This is the fifth on my "Great Moments in Music" series. I'm attempting to pick music that are different in style, from different artists (both compositionally and performing-wise), and from recent by different time periods.
This particular music number is titled, "Finding and Believing
" by Pat Metheny, from his Secret Story
album. It's a jazz fusion piece, fusing together modern pop-jazz, and (I believe) a style of music, or sounds representing musical instruments, from Cambodia. In making the recorded version of this album, Pat Metheny used singers and an orchestra from the country of Cambodia. What impresses me about this piece is how Pat Metheny is able to successfully blend (or fuse) the general sound of "non-western" music to the more recognizable sound of modern pop-jazz. There is really no better description to this piece other than pop jazz-fusion at its finest. I call it "pop" jazz-fusion because, without a doubt, the musicians are playing "in-side" the chordal-scale structures of the piece. This would be in contrast to the more "out-side" or dissonant chord/scale structures found in styles of jazz-greats like John Coltraine and others of his genre of jazz. It's the melding of styles, the orchestration & instrumentation, the brilliantly sparse use of vocals, the odd rhythms, and clever use of repetitive themes, as found in "Finding and Believing
", that makes this piece "sound" "complex". I love this piece. Gosh, I wish I wrote it! (I think I have composer's envy! LOL!)
It was a JOY to find a video-taped LIVE version of "Finding and Believing
" (and other tracks) from this particular album. Don't be fooled by what you hear when you see the two guys sing or chant the "melodies". They must be singing to a pre-recorded sound track of what is found on the original album. The similarities in sound are too obvious. But it's fun watching them sing and chant! This is especially true around 1:24 into the music! LOL! (I'm listening to this piece as I type. LOL!) I LOVE the phrasing to the vocals which is in contrast to the repetitive orchestration/arrangement playing underneath the singing/chanting. Not only does it wonderfully add to the complexity of the number, it brilliantly show-cases the blending of styles of music.

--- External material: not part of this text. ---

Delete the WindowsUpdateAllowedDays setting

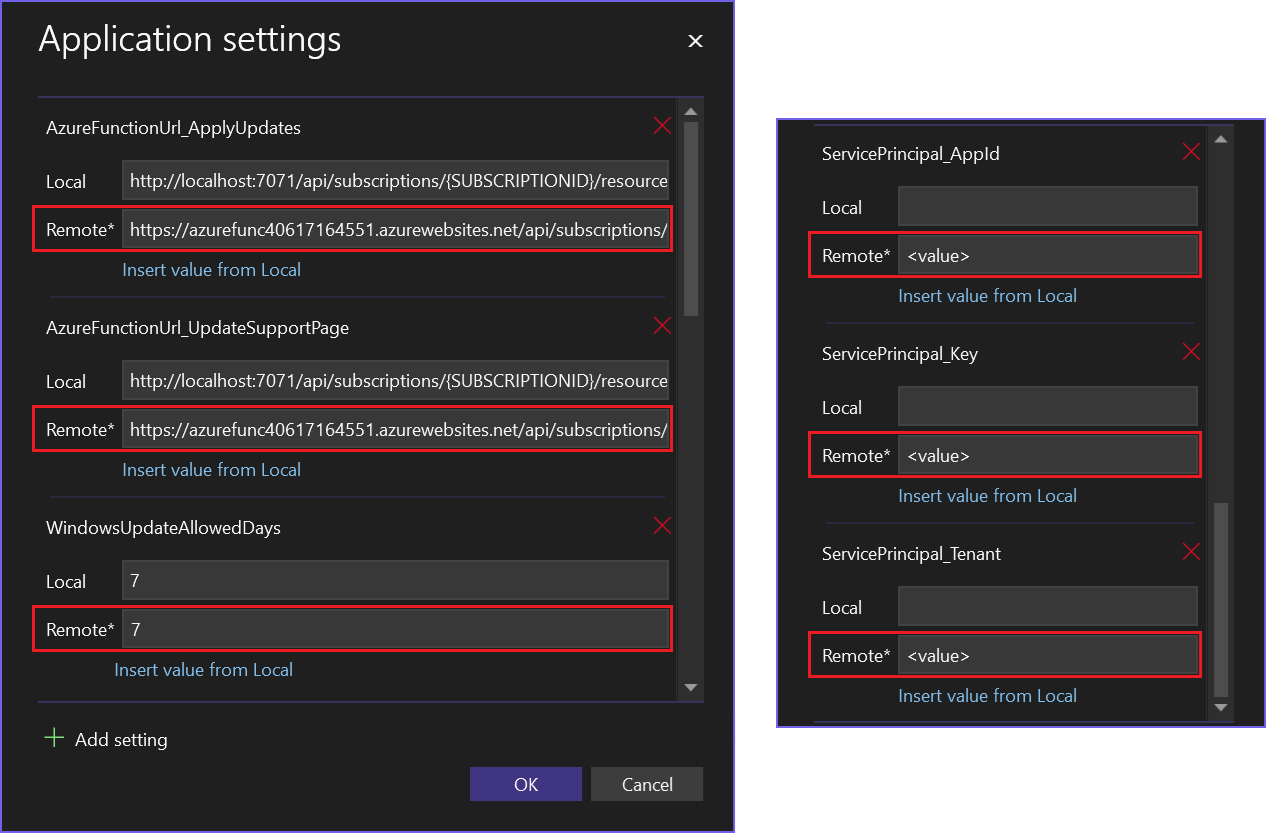[662, 525]
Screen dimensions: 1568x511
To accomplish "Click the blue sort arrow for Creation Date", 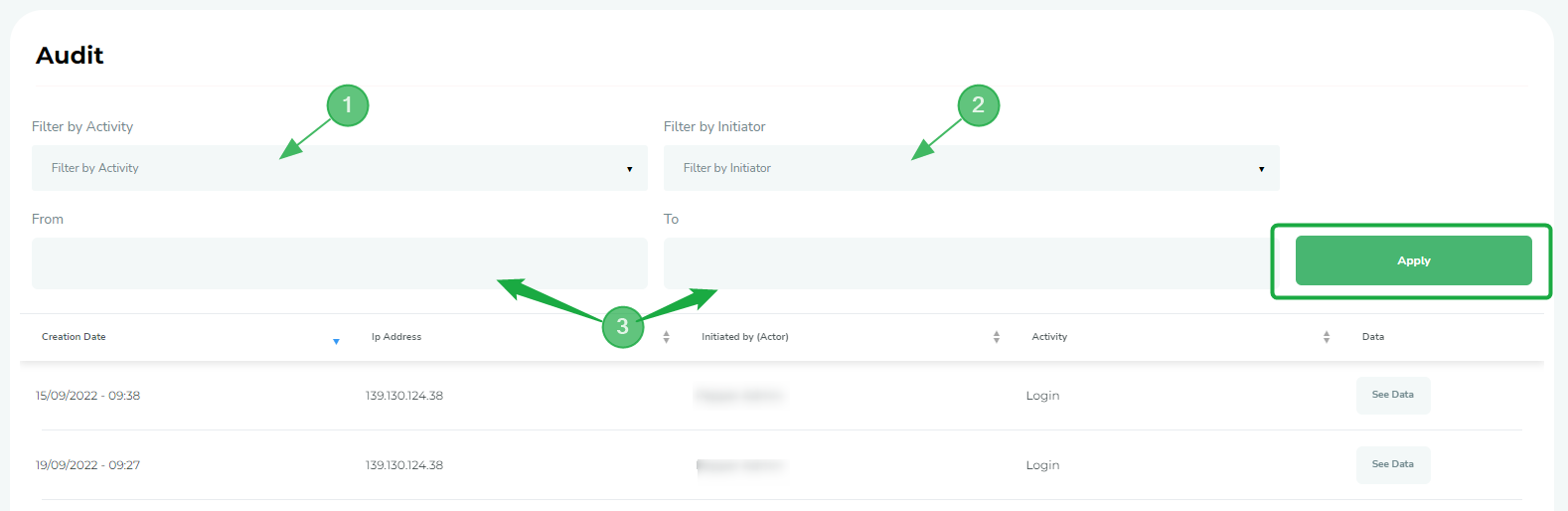I will pos(336,341).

I've seen Pat Metheny perform twice in my life time. The first time was when I lived in Boston during my own music-college years (over 30+ years ago). It was an outside concert that a good friend and I was able to attend for free! The second time was about 15 or 20 years ago with my loving wife, Amy. He was performing at a small jazz venue in Schenectady, NY. We both sat, literally, just a few feet away from where Pat Metheny was performing! It was so cool watching him play "up close and personal"! I'll be seeing him a third time later this month! For my birthday, Amy just told me that she purchased tickets to see Pat Metheny at Proctors which is also located in Schenectady, NY. How cool is THAT!!
I hope you enjoy this piece. It's about 10 minutes long. It deserves a few "listens" to get the brilliant simplicity and complexity of this piece. Note that in the beginning the piece is in 7/4 time, around mid-way it goes into a more 6/4 time. Cool, huh? Enjoy!